Can you expand a bit on the relationship between land and Indigenous culture and language?

If we’re going to talk about protecting land and Indigenous cultures, we have to look at what Indigenous culture is. It’s a land-based culture that recognizes and adheres to the natural carrying capacity of the ecosystem it inhabits. Its economic practices are maintained within the boundaries of that caring capacity. It’s not human-centric, and it doesn’t disregard the roles of other species. It acknowledges relationships with what we call our other life relatives.

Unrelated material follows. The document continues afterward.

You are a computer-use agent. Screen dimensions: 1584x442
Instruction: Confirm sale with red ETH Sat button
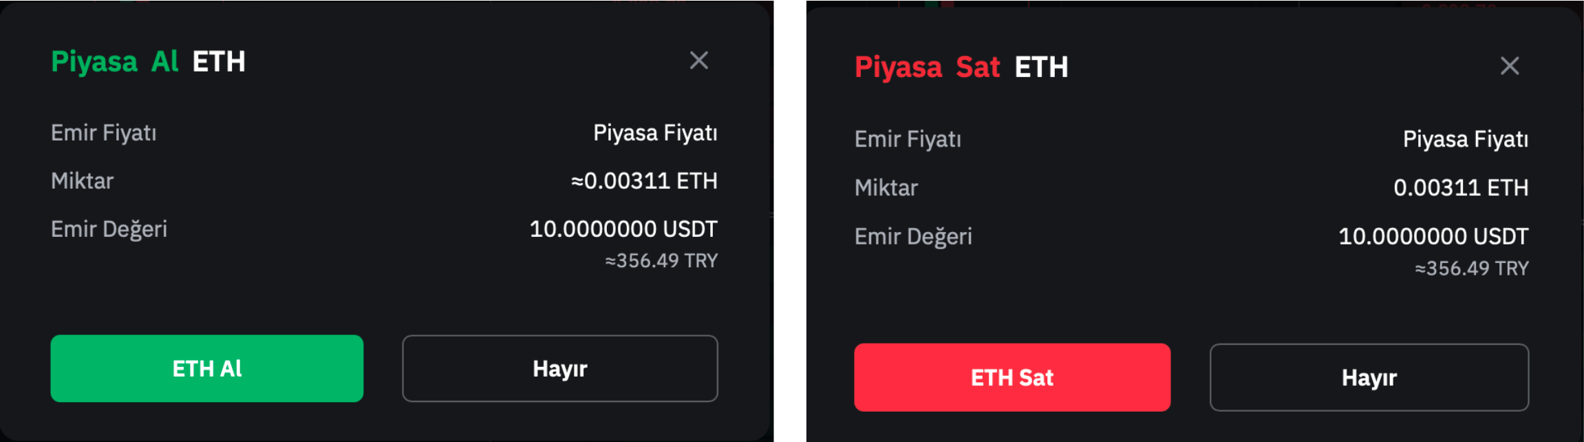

Of course, here in Treaty 4 and Treaty 6, we’ve been forcibly removed from that culture against our will for the last century and a half. Canada forcibly incarcerated Indigenous peoples within the confines of reserves for 70 years, all the while stealing, abusing, and indoctrinating our children for those five generations. But now as we’re beginning to reclaim our languages and land-based life practices, there’s a growing number of people recognizing that land – and our access to land in its natural state – is key to resolving our social crises, addiction crises, health crises, and the identity crises that our youth are facing today.

When we lose access to our land, and that relationship, the language has very little functionality for our youth.

Our languages are intrinsically tied to this land. All of our values, creation stories, linguistic metaphors and references are based in these landscapes, these plant medicines, these animals, and our relationships with them. When we lose access to our land, and that relationship, the language has very little functionality for our youth. It won’t survive in a classroom.

What future might these public lands have if the province were serious about reconciliation and decolonization?

It’s a difficult challenge. I don’t think there is currently a mechanism for these lands to be protected while being transferred to First Nations’ jurisdiction. That’s something that needs to be addressed and developed. The discussion right now is that these lands could potentially be purchased through auction by individual First Nations bands under their Treaty Land Entitlement (TLE) agreements.

If a band were to purchase them, they would want a return on their dollar. But for grassroots Indigenous people like myself, that’s not the priority at hand.

The problem I see with that is that TLE dollars are for economic development, so that immediately puts these lands in a predicament where, if a band were to purchase them, they would want a return on their dollar. But for grassroots Indigenous people like myself, that’s not the priority at hand. Our priority is preserving an Indigenous way of life that we know is reliant upon the existence of, and our access to, these places.

We need to protect these lands, regardless of whether they stay as public Crown lands or whether they are under First Nations jurisdiction. In the immediate term, we need to continue to keep them public, as Crown land. I think that there are some shifts happening within Indigenous communities and governments. We need to give it some time. As a society as a whole, we need to reconsider how we think of these places. Are they just a one-time economic opportunity to be exploited, or are they something precious in an overdeveloped world that’s in trouble?

Valerie Zink is a photographer and community organizer living in Regina, Saskatchewan.

Philip Brass is a Saulteaux and Cree artist and hunter from the Peepeekisis Cree Nation. Philip is an emerging voice and thinker in the ever more urgent issues of Indigenous rights and environmental protection. He is a dedicated husband and father who works closely with the youth in his community, teaching and sharing both traditional and contemporary land-based skills and knowledge.